Marty Dolan, principal at Dolan Law, and his associate Karen Munoz represent victims of wrongful death and personal injury. His column “Law and Wellness” appears in the Chicago Lawyer and her column appears regularly in the Law Bulletin. This week’s blog is written by Karen Munoz.
The case of Martin v. Keeley, 2011 IL App (5th) 100117, concerning the scope and application of the “voluntary undertaking” exception to the general rule in Illinois that a party has no duty to preserve evidence in anticipation of litigation, was argued before the Illinois Supreme Court recently. The case arises from an appeal of a decision of a majority of the Fifth District of the Illinois Appellate Court which, despite a zealous dissent from Judge Stephen L. Spomer, held that the voluntary undertaking exception did apply in the case.
The general rule in Illinois is that there is no duty to preserve evidence. However, exceptions apply where a duty to preserve may arise by contractual agreement or statute, for example. Another exception is where a party voluntarily assumes the duty by affirmative conduct. The extent of the voluntary undertaking exception was seemingly widened by the Appellate Court, in Jones v. O‘Brien Tire and Battery Serv. Ctr., Inc., 871 N.E.2d 98, 115 (Ill. App. Ct. 2007).
In Jones, the court found the insurer of a truck driver who was involved in an accident had assumed a duty to preserve the tires of the truck. The tires, whose negligent installation had been the cause of the accident according to the insurer’s accident reconstructionist, were lost by the repair shop after the driver left in the truck to be repaired. The court found the insurer had assumed the duty when it instructed the driver, by letter, to keep the wheels in a safe place. Therefore, in a case brought by the installer of the tires for spoliation of evidence, the insurance company was held to have acted negligently.

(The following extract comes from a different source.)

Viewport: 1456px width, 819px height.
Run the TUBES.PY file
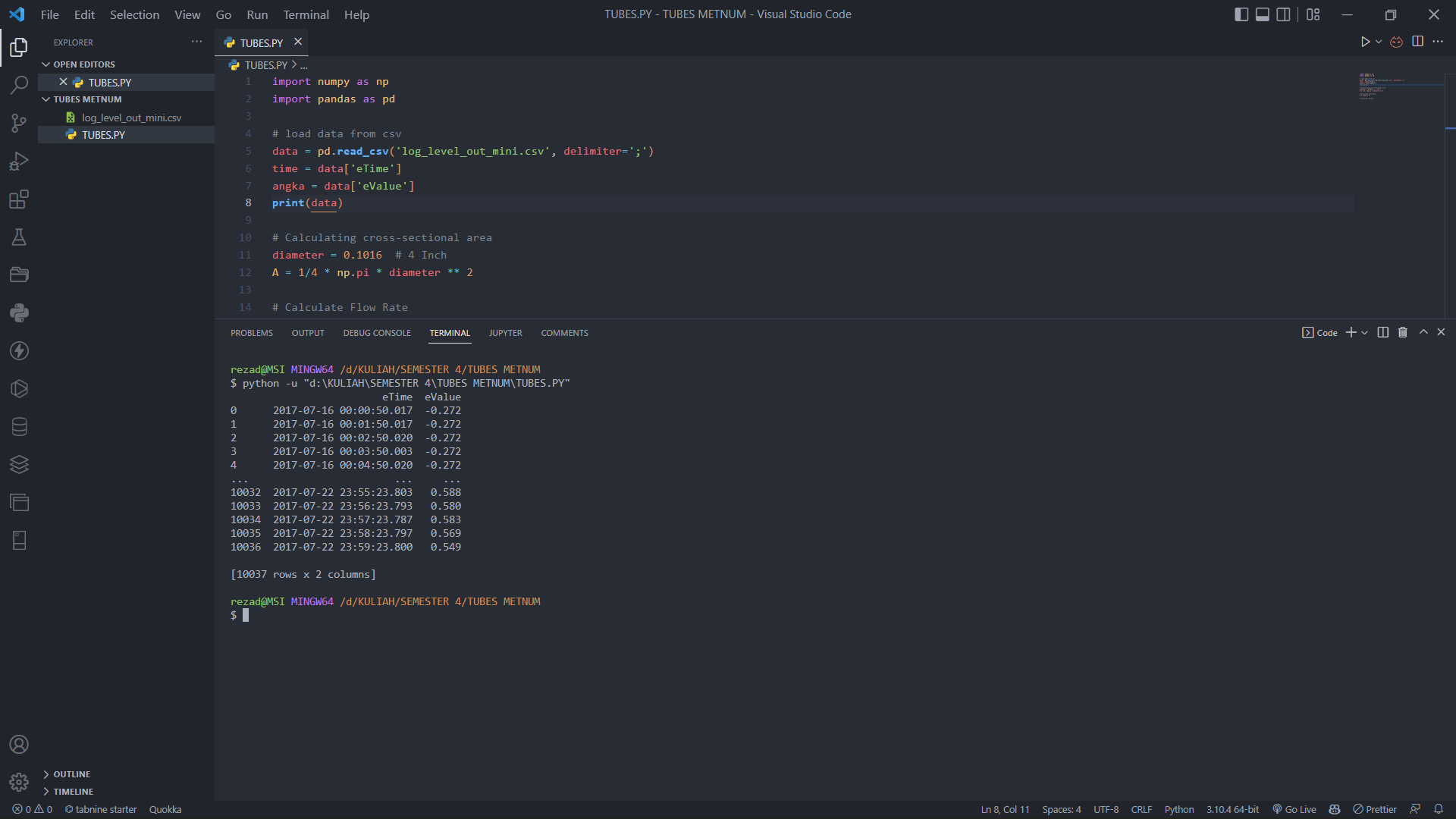coord(1366,42)
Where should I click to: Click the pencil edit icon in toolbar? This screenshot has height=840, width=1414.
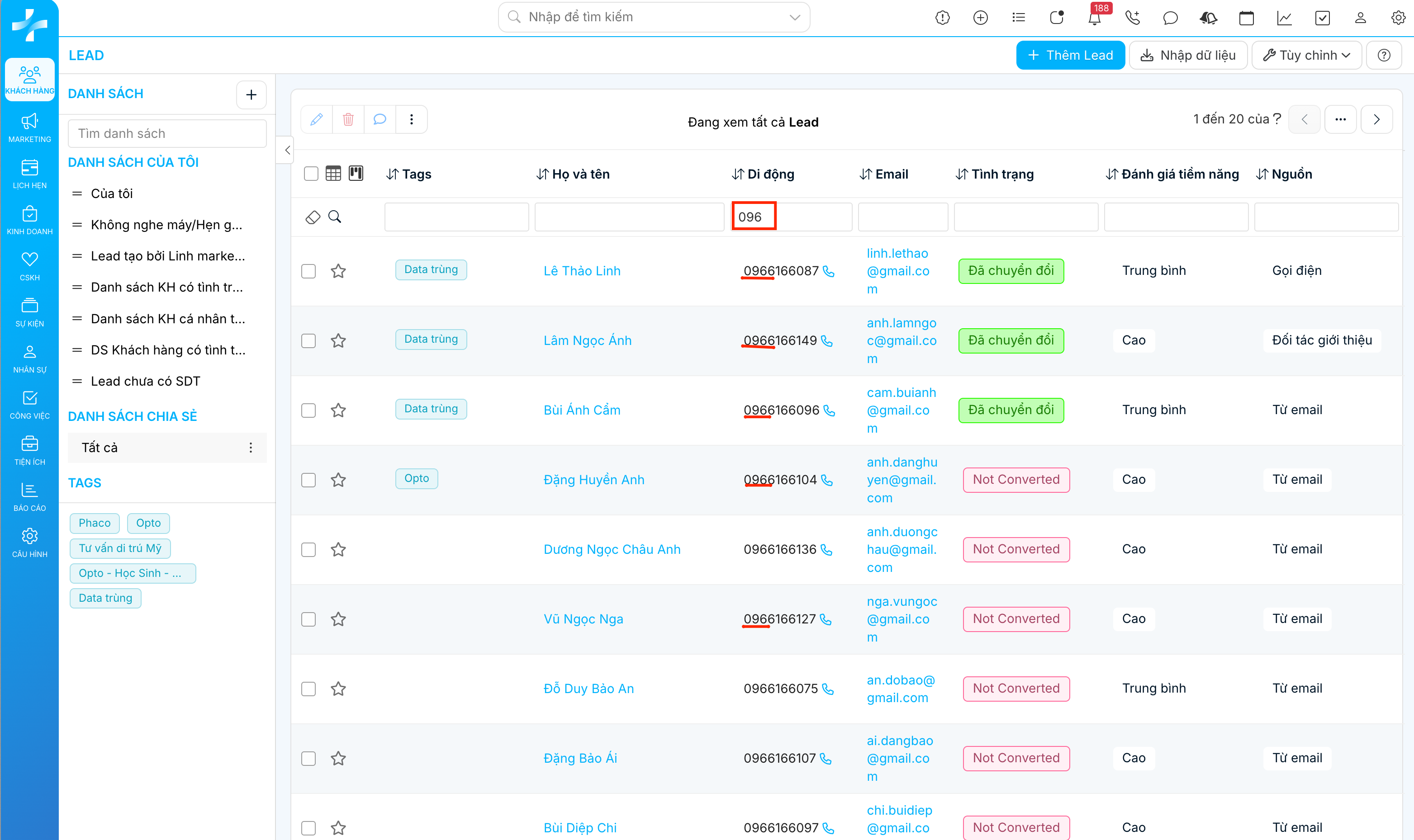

In Keeley, three construction workers feel from scaffolding, which was supported by an I-beam. After the accident, the Illinois Department of Transportation (IDOT) and the Occupational Safety Hazard Administration inspected the beam (as did the general contractor) and concluded that it was not defective. The general contractor then broke up the beam in order to salvage the metal plates inside it so that a replacement could be manufactured swiftly. However, the three construction workers who were injured in the accident then sued the designer and manufacturer of the beam alleging it was defective, as well as the general contractor, alleging spoliation of evidence.
The Appellate Court for the Fifth District held that the general contractor had voluntarily undertaken a duty to preserve the beam. This was because it owned and controlled the beam, preserved it for long enough to allow IDOT and OSHA to inspect, and personally inspected it before destroying it.
I think this interpretation of the voluntary undertaking exception is the correct one and should be followed by the Supreme Court. To hold otherwise would be to create perverse incentives for potential defendants. Such a holding would permit a potential defendant to undertake to preserve a particular piece of evidence long enough to conduct an inspection, and then destroy it immediately afterwards if, for example, the results of the inspection appeared to be unfavorable. Although no general duty exists to preserve evidence in Illinois, when a party does make an affirmative act of preserving evidence, which could foreseeably be material to a potential civil action, a duty should attach.